» **WORK ITEM**: Scan the records for the word "agent". Copy each line that includes it.

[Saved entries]
= Beginning of Section =
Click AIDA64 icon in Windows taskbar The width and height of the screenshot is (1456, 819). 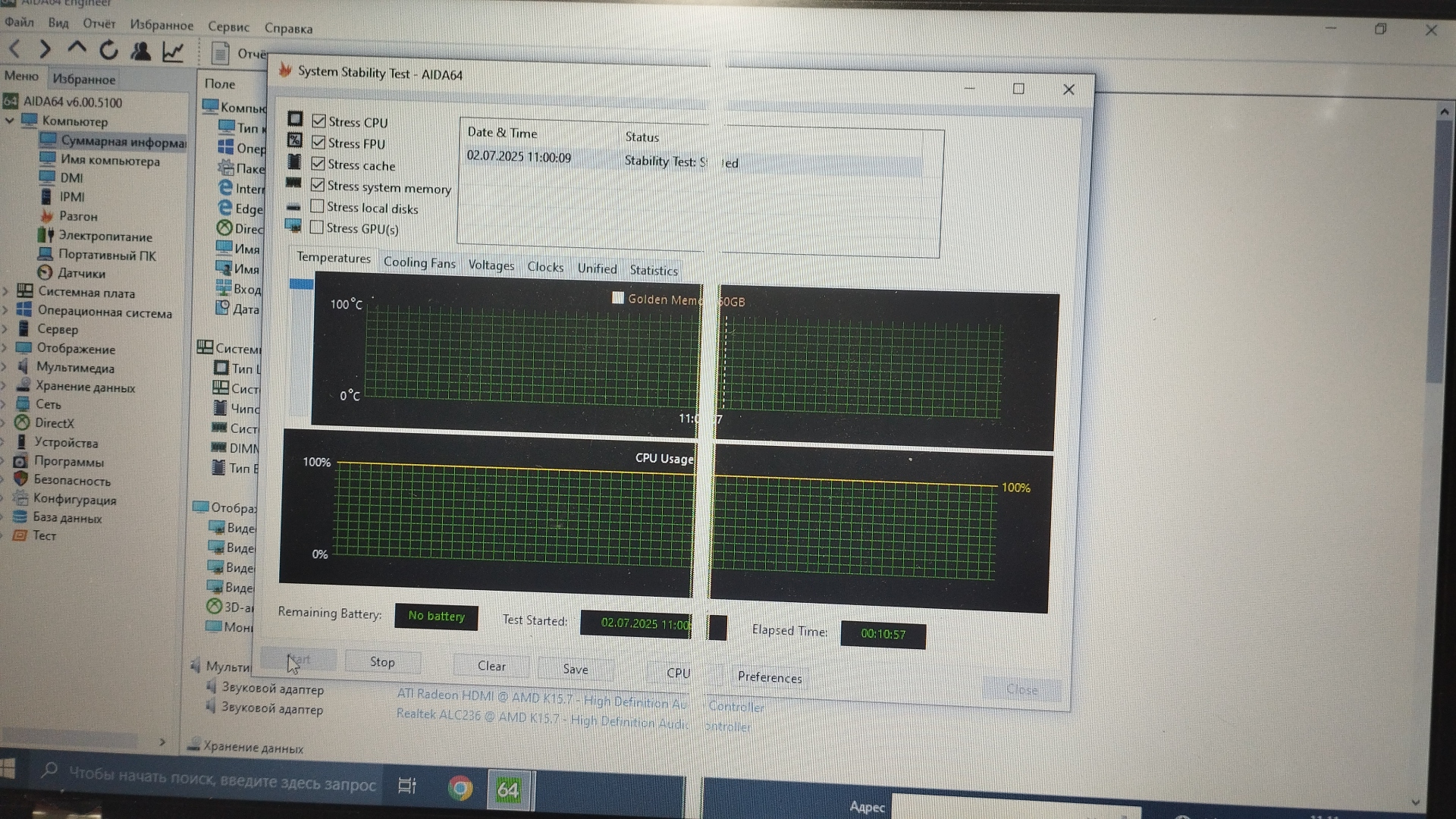coord(508,790)
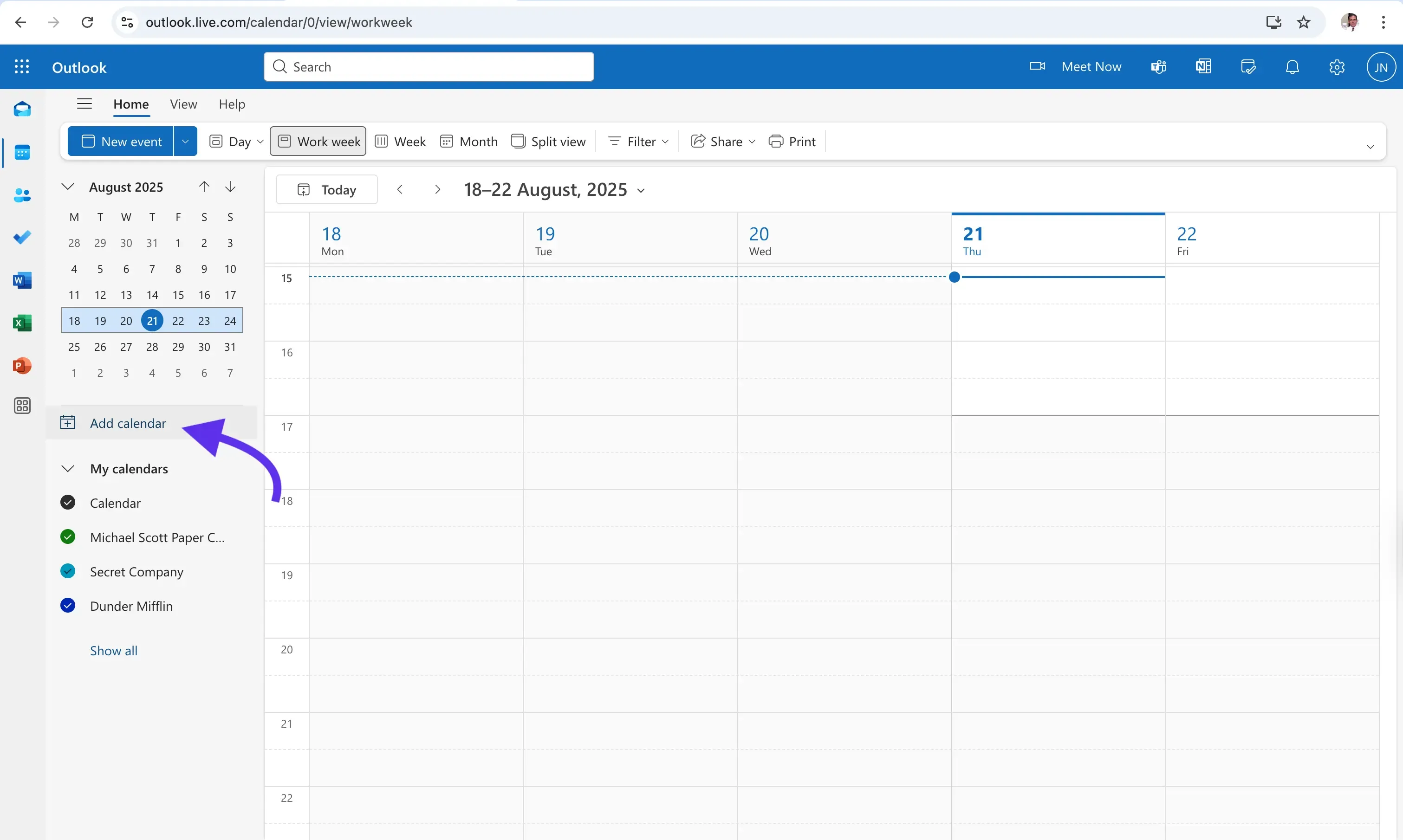1403x840 pixels.
Task: Uncheck the Dunder Mifflin calendar
Action: (68, 605)
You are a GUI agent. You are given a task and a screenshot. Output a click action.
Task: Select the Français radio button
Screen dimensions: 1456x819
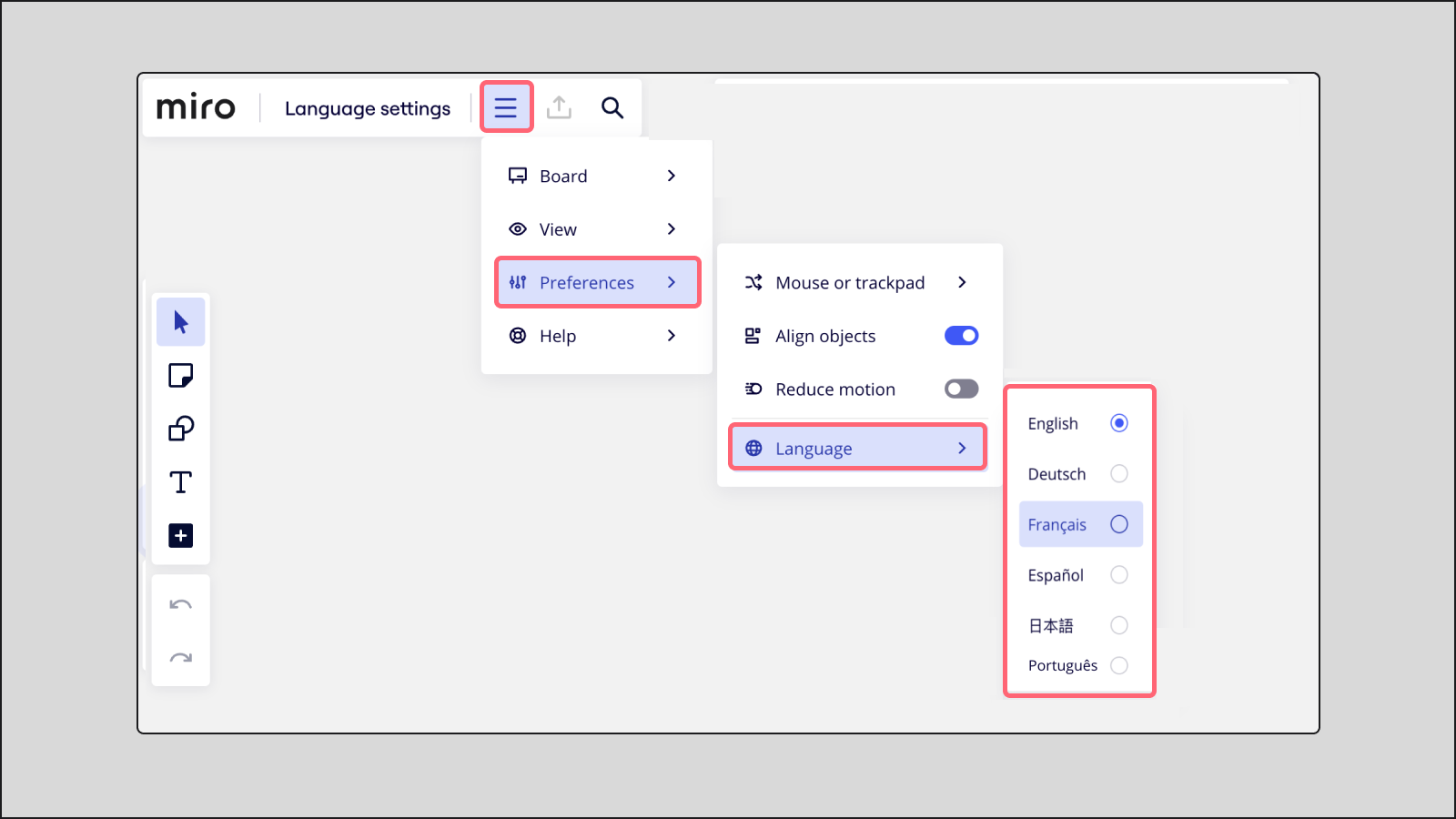[1118, 524]
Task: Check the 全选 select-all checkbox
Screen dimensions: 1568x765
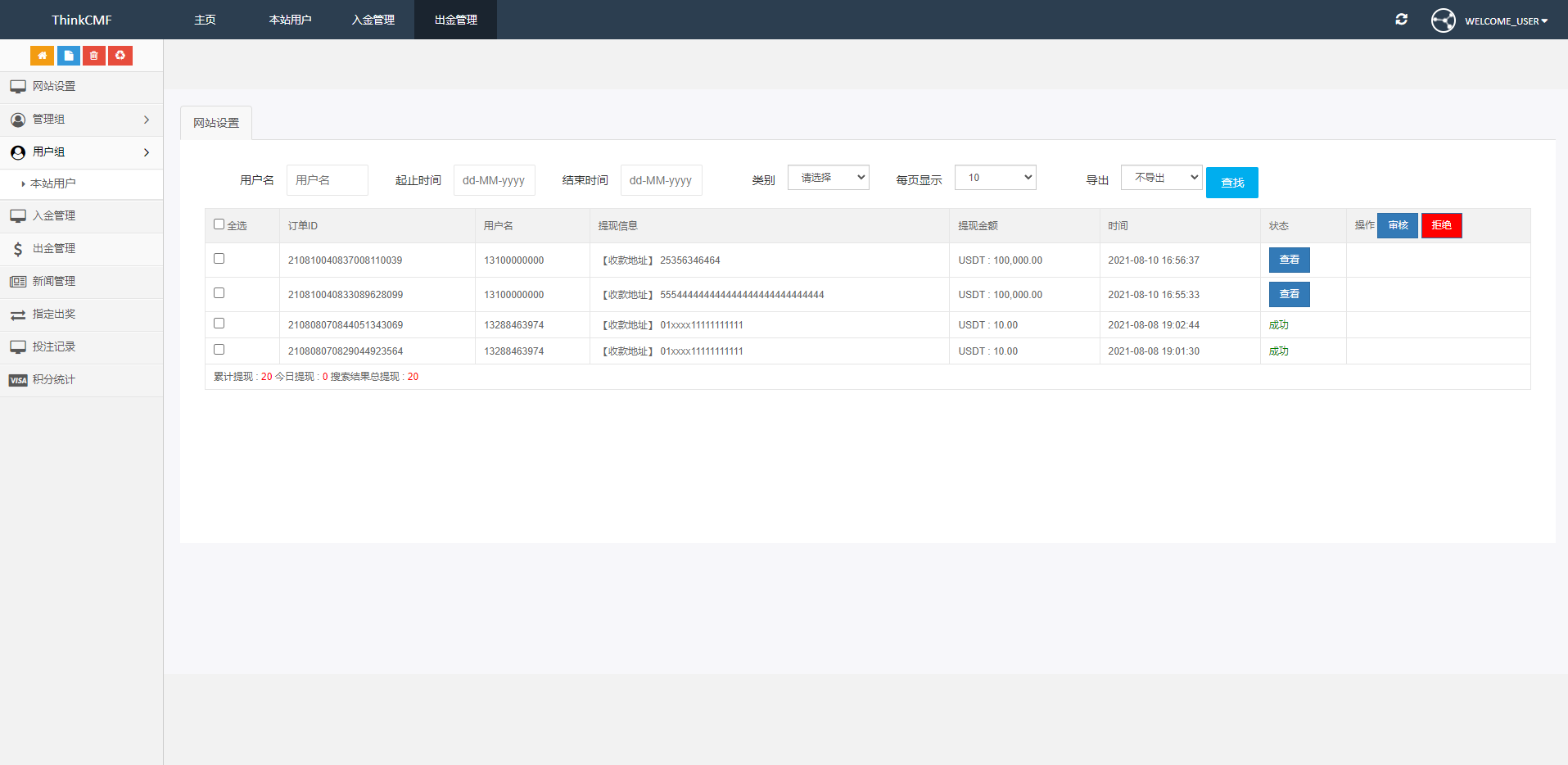Action: (x=219, y=223)
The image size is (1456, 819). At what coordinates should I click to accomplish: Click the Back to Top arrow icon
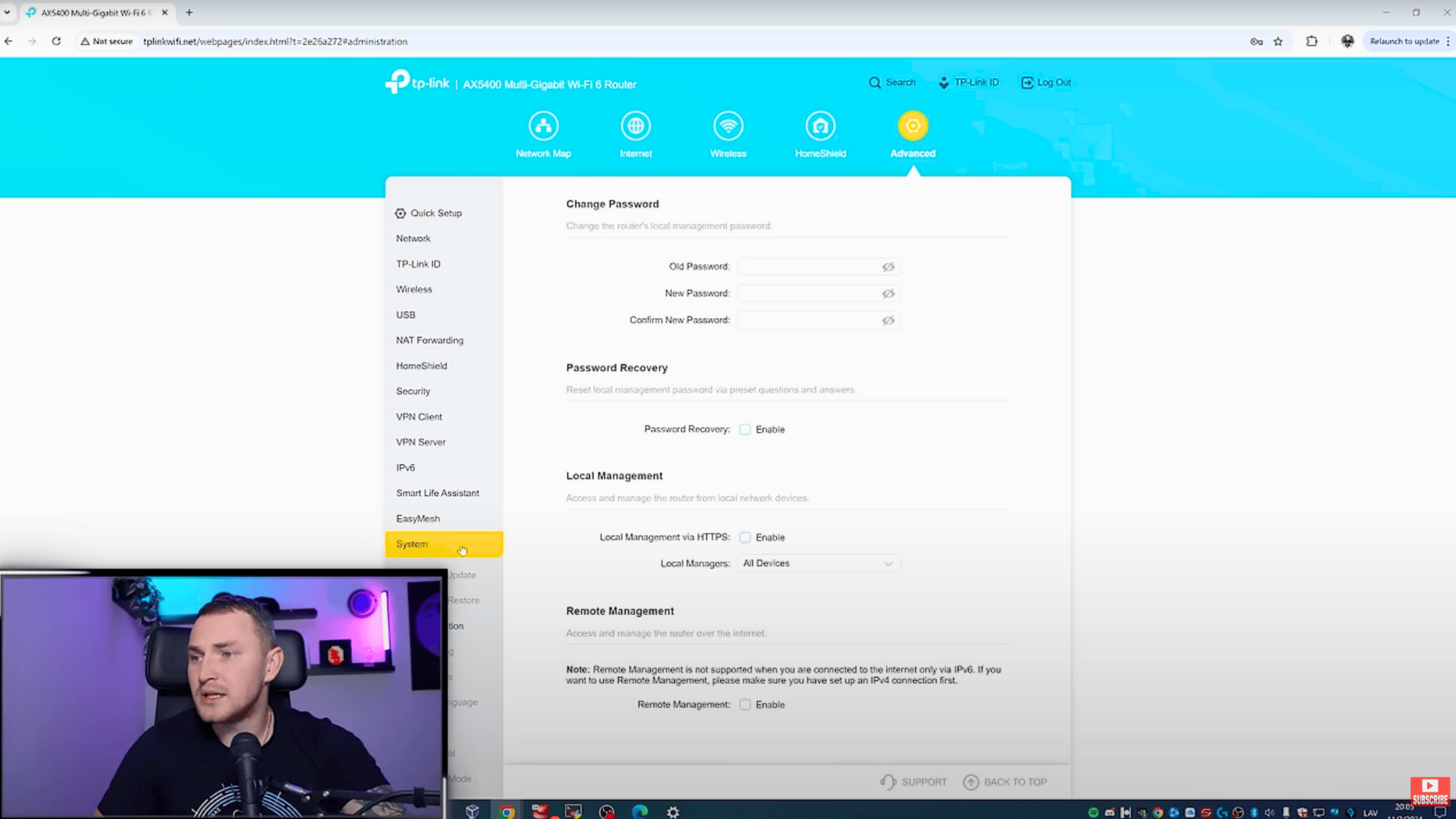[971, 782]

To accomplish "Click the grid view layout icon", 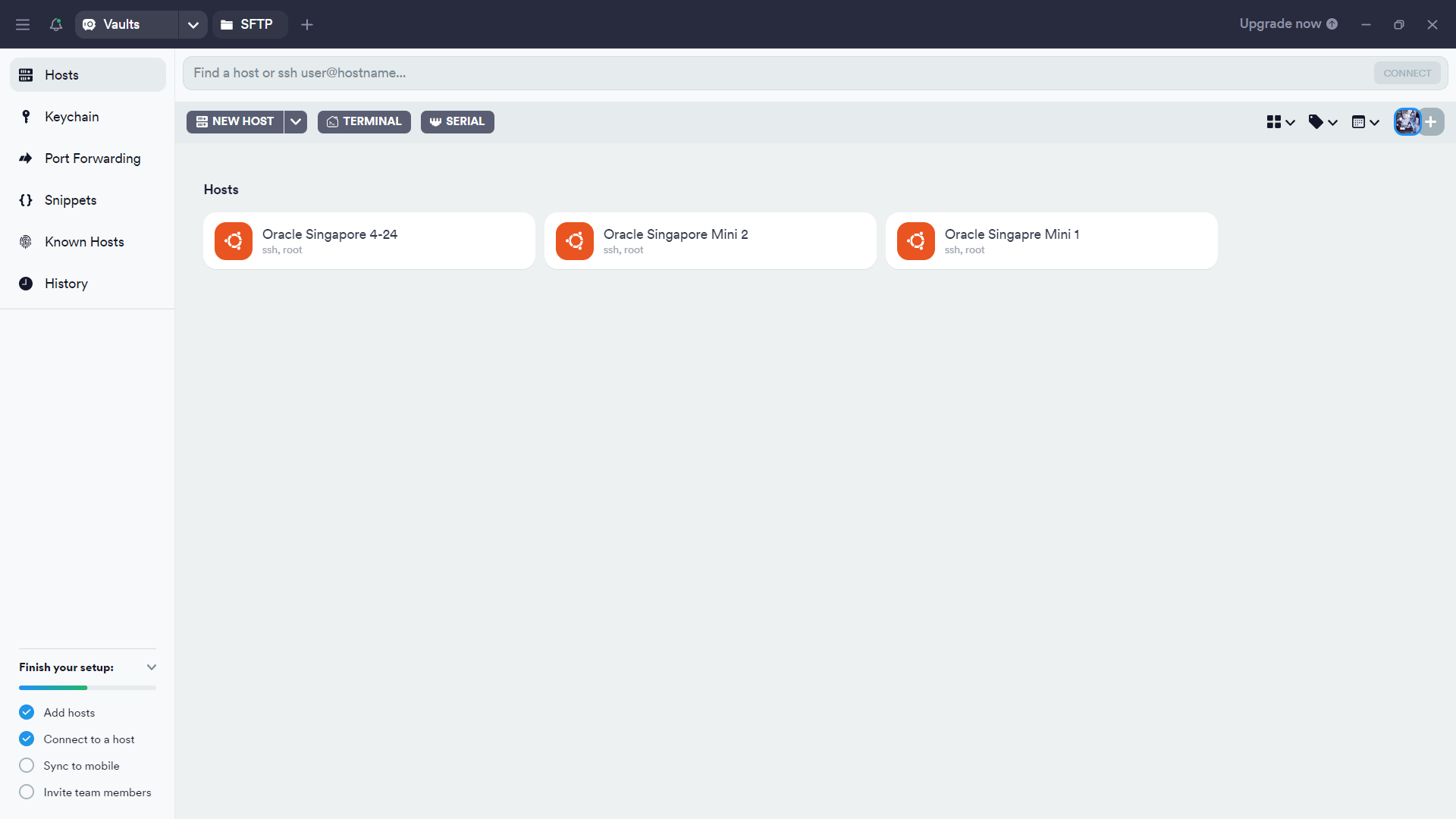I will [x=1276, y=121].
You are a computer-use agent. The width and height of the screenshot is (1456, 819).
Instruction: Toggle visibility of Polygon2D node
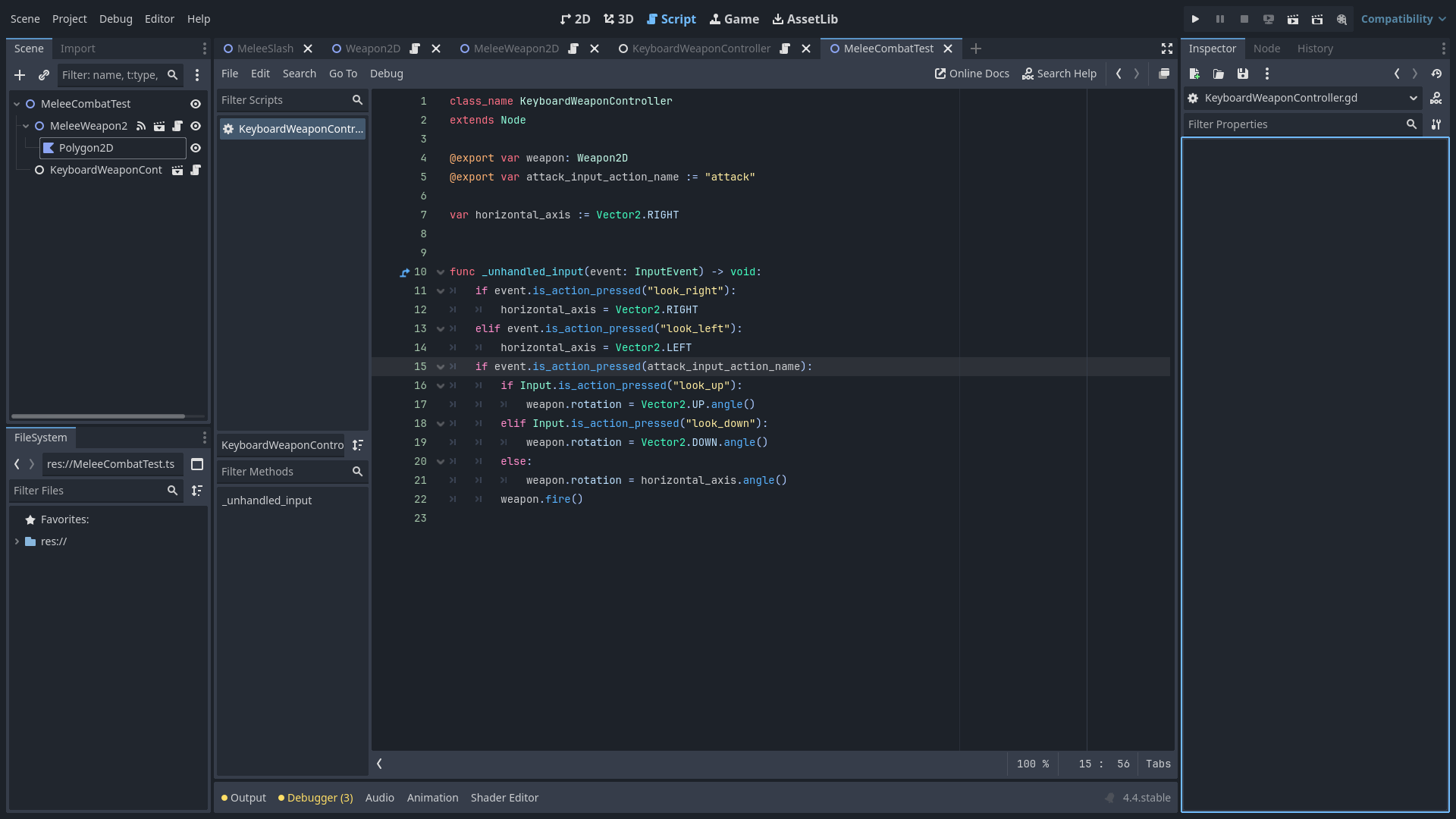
= End of Section =
» **TASK ANSWER**:
You are a GUI agent. You are given a task and a screenshot. Output a click action.
You are a computer-use agent. The width and height of the screenshot is (1456, 819).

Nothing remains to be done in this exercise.